▶ **EXERCISE DIRECTIONS**:
Your task is to reproduce exactly the lines that run from the beginning of the data through the line where "Click the Home" appears.
--- INPUT MATERIAL Enclosed Below ---
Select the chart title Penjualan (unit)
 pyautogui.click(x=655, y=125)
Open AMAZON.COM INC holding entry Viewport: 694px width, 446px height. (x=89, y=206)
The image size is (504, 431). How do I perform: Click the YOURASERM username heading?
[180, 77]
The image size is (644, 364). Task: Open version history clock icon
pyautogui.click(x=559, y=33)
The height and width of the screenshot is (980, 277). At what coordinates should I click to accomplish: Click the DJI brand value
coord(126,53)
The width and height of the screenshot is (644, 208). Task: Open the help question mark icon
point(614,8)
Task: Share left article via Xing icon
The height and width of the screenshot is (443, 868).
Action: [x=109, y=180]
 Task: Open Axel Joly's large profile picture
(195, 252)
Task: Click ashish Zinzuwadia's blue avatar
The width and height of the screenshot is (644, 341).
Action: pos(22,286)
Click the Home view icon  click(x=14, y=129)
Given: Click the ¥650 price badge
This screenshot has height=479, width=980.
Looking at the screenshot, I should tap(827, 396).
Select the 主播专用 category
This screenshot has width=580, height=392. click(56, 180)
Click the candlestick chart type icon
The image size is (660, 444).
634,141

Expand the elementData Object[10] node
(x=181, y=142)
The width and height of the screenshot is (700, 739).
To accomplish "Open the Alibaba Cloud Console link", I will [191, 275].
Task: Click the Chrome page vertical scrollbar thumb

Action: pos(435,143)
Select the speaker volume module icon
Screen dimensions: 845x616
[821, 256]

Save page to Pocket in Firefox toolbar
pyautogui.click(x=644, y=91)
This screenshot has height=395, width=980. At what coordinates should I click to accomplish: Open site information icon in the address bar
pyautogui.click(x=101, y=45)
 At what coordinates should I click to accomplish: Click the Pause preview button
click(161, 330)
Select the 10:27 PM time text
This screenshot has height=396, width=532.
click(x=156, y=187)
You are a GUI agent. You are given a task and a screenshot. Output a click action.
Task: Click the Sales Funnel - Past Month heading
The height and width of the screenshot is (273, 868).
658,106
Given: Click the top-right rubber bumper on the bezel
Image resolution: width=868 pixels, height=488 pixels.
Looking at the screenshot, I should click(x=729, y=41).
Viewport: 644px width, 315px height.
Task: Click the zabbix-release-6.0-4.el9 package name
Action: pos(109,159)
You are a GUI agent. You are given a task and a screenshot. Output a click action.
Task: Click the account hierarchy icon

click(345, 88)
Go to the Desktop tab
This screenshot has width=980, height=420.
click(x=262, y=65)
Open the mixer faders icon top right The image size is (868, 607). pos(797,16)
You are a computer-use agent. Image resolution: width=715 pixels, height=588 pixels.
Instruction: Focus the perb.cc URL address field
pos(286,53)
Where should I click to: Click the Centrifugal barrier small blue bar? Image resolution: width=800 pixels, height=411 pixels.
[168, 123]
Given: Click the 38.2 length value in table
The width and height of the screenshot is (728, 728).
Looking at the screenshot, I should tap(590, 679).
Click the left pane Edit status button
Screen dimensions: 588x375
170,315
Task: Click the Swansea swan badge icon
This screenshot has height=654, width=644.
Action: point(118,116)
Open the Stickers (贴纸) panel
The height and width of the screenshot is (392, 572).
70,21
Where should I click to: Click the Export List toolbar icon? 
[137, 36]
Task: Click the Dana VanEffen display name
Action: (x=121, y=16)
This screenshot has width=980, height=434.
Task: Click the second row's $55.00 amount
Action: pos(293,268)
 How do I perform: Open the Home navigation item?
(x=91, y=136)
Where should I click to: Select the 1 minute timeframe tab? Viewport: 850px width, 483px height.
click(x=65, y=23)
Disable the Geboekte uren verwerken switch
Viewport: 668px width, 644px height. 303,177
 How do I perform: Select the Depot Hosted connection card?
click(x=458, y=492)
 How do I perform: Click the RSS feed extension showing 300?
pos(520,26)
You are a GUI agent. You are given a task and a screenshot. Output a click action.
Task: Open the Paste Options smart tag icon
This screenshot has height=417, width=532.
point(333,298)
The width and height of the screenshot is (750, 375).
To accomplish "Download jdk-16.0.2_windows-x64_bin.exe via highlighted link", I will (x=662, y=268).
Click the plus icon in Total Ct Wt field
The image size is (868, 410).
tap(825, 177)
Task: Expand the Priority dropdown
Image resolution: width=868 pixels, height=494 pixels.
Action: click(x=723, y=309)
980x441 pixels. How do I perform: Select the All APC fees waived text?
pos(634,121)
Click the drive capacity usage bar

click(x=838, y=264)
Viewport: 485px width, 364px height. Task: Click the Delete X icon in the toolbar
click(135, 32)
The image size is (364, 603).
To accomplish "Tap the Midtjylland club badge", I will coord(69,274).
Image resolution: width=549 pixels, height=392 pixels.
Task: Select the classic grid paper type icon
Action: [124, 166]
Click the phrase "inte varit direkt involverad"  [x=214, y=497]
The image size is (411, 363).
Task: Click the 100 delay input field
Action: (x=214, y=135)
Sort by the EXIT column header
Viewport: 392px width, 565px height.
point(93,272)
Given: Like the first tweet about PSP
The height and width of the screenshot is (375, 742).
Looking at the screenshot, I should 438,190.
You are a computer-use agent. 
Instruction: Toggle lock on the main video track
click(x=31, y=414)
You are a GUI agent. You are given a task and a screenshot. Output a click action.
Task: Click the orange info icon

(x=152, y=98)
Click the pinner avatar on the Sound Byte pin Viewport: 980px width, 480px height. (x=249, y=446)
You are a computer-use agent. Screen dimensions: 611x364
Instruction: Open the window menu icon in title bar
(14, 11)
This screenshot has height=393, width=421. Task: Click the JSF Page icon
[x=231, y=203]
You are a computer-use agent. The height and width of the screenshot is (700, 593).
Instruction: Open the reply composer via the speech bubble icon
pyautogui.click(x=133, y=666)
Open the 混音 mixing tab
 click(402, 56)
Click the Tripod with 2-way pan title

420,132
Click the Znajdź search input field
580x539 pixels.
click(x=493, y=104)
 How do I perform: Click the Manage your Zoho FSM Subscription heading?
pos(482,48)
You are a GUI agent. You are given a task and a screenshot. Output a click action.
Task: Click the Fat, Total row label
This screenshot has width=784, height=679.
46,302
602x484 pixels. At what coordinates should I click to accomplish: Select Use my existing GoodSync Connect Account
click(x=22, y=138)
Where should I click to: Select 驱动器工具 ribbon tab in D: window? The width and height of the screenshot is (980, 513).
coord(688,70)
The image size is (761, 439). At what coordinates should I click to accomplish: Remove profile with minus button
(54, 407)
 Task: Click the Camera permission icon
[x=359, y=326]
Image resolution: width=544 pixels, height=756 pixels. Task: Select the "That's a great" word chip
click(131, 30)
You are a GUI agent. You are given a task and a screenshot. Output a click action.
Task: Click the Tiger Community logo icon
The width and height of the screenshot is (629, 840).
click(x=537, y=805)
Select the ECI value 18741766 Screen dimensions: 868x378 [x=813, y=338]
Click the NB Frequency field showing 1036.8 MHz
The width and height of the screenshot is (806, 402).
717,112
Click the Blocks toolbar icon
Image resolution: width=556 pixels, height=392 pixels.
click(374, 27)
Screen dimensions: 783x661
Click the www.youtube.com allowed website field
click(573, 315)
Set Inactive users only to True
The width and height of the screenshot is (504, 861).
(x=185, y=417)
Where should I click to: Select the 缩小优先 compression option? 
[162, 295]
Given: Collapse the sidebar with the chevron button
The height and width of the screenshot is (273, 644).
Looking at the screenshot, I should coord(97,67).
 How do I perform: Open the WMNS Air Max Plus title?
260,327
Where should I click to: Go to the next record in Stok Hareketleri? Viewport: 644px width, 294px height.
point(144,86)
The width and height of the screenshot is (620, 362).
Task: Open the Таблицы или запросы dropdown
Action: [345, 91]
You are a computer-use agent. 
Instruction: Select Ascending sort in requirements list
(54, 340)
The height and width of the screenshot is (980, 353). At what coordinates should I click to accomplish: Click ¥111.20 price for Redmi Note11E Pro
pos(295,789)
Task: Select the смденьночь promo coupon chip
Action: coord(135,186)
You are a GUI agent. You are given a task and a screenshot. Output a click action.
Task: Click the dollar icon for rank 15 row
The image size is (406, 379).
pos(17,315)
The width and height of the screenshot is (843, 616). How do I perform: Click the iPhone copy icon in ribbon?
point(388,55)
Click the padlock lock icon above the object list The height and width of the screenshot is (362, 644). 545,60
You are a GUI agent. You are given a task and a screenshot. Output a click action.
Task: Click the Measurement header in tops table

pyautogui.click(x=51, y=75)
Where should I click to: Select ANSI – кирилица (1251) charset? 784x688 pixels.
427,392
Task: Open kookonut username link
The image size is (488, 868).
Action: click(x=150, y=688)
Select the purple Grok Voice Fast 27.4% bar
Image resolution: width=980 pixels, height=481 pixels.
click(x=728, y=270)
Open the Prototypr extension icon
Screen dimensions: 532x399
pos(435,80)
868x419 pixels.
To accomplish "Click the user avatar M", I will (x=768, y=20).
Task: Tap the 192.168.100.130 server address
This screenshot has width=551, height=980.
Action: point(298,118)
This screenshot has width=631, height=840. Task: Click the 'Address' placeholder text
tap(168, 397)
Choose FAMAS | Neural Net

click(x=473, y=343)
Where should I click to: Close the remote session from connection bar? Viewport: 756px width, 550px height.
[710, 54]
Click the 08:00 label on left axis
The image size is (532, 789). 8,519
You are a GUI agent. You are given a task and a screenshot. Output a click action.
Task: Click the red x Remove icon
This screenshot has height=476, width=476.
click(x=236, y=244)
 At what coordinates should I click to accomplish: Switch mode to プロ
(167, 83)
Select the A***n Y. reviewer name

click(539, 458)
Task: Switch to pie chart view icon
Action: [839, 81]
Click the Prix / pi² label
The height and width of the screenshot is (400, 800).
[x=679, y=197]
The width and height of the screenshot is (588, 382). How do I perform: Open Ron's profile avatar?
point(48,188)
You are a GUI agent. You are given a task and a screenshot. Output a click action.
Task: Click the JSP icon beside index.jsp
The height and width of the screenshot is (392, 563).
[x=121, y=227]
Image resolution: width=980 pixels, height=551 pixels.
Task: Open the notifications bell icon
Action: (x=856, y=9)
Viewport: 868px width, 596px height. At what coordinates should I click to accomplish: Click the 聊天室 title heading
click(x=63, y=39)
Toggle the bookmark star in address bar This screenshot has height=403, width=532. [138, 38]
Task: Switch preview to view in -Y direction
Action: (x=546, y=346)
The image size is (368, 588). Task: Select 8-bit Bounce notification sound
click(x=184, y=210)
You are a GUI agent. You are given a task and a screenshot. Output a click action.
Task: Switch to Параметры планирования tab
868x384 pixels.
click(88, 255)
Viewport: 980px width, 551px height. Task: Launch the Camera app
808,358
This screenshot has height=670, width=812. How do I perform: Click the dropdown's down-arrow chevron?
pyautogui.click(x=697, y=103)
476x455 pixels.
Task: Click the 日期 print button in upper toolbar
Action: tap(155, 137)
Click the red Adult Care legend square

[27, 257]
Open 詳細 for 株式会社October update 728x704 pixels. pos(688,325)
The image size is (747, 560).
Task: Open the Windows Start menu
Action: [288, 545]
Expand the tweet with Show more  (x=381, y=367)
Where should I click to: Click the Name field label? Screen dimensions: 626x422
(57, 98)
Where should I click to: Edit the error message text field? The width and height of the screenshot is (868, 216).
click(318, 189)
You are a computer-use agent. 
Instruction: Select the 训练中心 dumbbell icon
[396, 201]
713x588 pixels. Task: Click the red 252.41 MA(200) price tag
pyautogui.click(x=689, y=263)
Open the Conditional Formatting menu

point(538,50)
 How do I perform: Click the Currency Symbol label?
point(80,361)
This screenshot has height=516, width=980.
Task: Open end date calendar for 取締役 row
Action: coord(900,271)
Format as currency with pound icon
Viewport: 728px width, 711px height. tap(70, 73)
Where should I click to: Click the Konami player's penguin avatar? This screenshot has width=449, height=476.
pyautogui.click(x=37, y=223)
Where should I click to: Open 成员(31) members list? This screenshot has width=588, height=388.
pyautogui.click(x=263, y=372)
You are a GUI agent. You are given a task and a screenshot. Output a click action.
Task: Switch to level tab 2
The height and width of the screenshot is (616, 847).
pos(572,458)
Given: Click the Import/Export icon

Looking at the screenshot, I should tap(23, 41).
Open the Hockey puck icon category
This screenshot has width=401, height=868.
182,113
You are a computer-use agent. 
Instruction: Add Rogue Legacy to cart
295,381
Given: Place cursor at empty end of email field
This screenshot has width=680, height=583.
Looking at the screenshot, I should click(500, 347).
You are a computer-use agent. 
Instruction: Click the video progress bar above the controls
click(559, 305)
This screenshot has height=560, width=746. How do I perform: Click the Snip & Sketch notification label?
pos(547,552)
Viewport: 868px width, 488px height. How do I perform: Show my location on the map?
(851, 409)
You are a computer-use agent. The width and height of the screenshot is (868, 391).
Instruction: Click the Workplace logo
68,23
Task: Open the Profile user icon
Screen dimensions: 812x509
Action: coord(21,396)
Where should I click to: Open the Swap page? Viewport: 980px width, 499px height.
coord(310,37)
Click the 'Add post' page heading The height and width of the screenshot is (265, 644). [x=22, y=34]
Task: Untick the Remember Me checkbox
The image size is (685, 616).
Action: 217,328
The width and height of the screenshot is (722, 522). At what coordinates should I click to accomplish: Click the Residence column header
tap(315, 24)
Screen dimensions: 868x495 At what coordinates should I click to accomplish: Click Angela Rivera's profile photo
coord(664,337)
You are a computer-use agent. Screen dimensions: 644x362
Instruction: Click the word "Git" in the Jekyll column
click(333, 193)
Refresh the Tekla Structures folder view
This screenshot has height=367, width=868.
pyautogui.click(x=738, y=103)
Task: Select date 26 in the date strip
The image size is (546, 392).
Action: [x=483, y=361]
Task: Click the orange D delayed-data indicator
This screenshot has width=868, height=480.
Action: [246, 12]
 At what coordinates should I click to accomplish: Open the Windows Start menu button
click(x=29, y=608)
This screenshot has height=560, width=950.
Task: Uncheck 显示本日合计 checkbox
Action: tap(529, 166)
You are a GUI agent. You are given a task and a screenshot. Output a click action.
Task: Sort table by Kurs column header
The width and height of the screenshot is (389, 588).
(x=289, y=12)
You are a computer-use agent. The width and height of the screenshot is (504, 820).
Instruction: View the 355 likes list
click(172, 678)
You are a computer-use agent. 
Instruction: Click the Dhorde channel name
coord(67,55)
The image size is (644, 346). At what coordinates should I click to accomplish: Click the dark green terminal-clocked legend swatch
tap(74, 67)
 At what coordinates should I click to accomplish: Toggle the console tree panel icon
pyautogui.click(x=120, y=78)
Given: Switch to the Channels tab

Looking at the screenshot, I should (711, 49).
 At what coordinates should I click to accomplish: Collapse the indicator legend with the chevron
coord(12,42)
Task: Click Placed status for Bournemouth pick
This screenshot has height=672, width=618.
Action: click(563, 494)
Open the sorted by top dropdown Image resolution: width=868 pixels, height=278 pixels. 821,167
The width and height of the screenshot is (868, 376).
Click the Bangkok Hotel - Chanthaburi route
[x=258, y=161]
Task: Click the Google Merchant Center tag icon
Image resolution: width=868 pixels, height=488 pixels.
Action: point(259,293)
--- End of Enclosed INPUT MATERIAL ---
▶ **REPLY TO THE TASK**:
Select the chart title Penjualan (unit)
 pyautogui.click(x=655, y=125)
Open AMAZON.COM INC holding entry Viewport: 694px width, 446px height. (x=89, y=206)
The image size is (504, 431). How do I perform: Click the YOURASERM username heading?
[180, 77]
The image size is (644, 364). Task: Open version history clock icon
pyautogui.click(x=559, y=33)
The height and width of the screenshot is (980, 277). At what coordinates should I click to accomplish: Click the DJI brand value
coord(126,53)
The width and height of the screenshot is (644, 208). Task: Open the help question mark icon
point(614,8)
Task: Share left article via Xing icon
The height and width of the screenshot is (443, 868).
Action: [x=109, y=180]
 Task: Open Axel Joly's large profile picture
(195, 252)
Task: Click ashish Zinzuwadia's blue avatar
The width and height of the screenshot is (644, 341).
Action: pos(22,286)
Click the Home view icon  click(x=14, y=129)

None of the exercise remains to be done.